Walk a mile in someone's footsteps

I think people are a lot like shoes. Created for a certain circumstance and purpose. Dance. Work. Leisure. Image. Those of high quality can be repaired more often than those that are poorly constructed but in the end, the consequences of life leave a worn sole. I think people are a lot like shoes. 

The thought struck me for the first time watching coverage of the Twin Towers’ death. People running. Of all the images from that day—more so than the folks jumping to their death, more so than people begging others to help them find loved ones they would never, ever find, more so than the scrappers falling from the skies into piles of ash— it was the image of people running.

In front of my grandparents’ house, 20 minutes outside the city, there’s a stretch of cement. My grandfather was pouring it on a sunny morning, not unlike the one in September 17 years ago, when I ran through it. Two footprints of saddle shoes issued by my Catholic school embedded in the concrete. Frozen in 1994, age six. Watching the coverage that day, I wondered if there was a patch of drying cement in the city that now held scores of footprints, forward moving, frozen in time, preserving the terror of that day. 

Genesis 25:9 tells us these boys are the sons of Ishmael. Descendant of Abraham. Forgoing reason and relying solely on faith, we are to believe that well into his first century of life, Abraham and his wife Sarah welcomed a son. Isaac. His birth, of course, came 13 years after the servant Hagar delivered unto Abraham his first born son, Ishmael. Fearing her own son would benefit poorly under Ishamael’s influence, Sarah cast both the boy and his mother out. So goes the story of our division. Ishamaelites, known today as ‘Arabs,’ the sons of Ishmael. Christians, the sons of Isaac.
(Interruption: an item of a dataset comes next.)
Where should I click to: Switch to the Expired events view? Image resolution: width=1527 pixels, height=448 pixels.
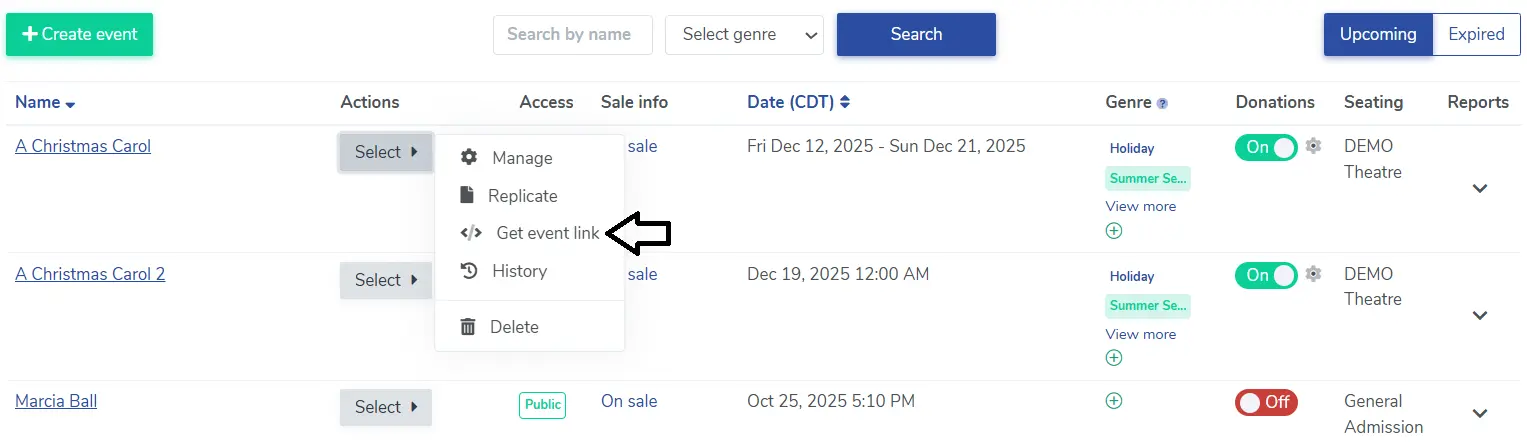click(x=1476, y=35)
Remnants of Catholic school. 

The notion we don’t want to drag from the back of our minds and place firmly in our hearts to rust and settle into the beats is that, we are not divided at all. The schools full of boys learning to hate America are not all that different from the western hamlets that inject Christianity into every nook and cranny that will hold it for fear that the absence of “God” may be mistaken as a tolerance for “Allah.” Suicide bombers in dusty, desert alleys cast easily back to southern streets glowing from the hate of the torches and thick with the fear of young black children. Children threatening to kill Americans on film are not all that different than Aryan toddlers being coached to decry immigrants (in much filthier language) on their parents’ social media pages.

We condemn the culture that would demand a religious doctrine become state law and have women ashamed of their God-given bodies. Yet picket signs line the chambers of legislatures demanding that a single religion’s command be the basis by which all laws are approved and that even actions deemed legal by the state, be banished because they are illegal according to scripture. When we opt to be driven by faith, it is with the understanding that sometimes we are in the passenger seat and may not always approve of the destination. We’ll get there just the same, our soles may just be more worn than we’d like. 
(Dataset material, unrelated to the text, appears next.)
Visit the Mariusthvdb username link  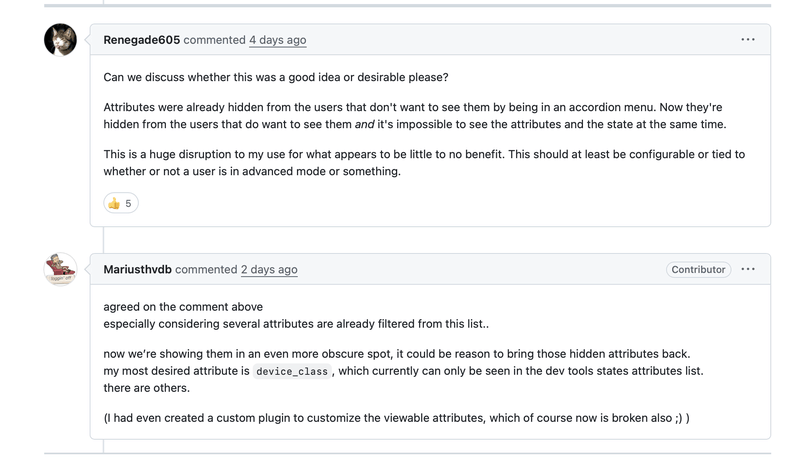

More than a decade after 9/11, we can drown our founding principles in whatever bigotry and profit mongering we want. We can brag about this elusive freedom we seem to want to steal for ourselves and ours, with no regard for those who are different. We can wave all the flags we want while holding our protest signs higher and point our fingers towards the Middle East and command them terrorists. We can be the land of the free and the home of the brave but I think it would be more fitting of our foundation if we were also the nation of understanding and the mainland of tolerance.

Seventeen years ago people ran for their lives, leaving footprints in the dust of the towers. Those who ran away, lifted fallen strangers from the sidewalks as they passed. Those who ran towards the chaos, did so with the intent to give their life in the smallest hopes of saving someone else’s. Some fell together into the street and prayed because that’s all there was left to do. The sons and daughters of Ishmael bowed their heads and clutched the hands of the sons and daughters of Isaac. And prayed together. 
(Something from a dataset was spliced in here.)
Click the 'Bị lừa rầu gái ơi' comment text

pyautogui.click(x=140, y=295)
I imagine there will be a lot of talk of the impact of 9/11 this week. Tributes scattered among the coverage of immigration and football players’ peaceful protests. Reminders of the images, victims and heroes of that day will be coming at us pretty quickly but I would hope that in re-living the nightmare, we make the conscious effort to work toward the dream. One in that young girls can hope to be president, people of color find safety in a land just as much theirs as anyone else’s and where we can all understand that patriotism has many meanings but all of them are felt passionately by those who love this country. Wherein we can be spared the ugliness of judgement and the evil rhetoric that is currently passing for civilized debate in American today. Mostly I hope that in the shadows of September 11, we will remember to walk a mile in our enemies’ footsteps and tread lightly in our treatment of others. I think, in the end, it will save our souls.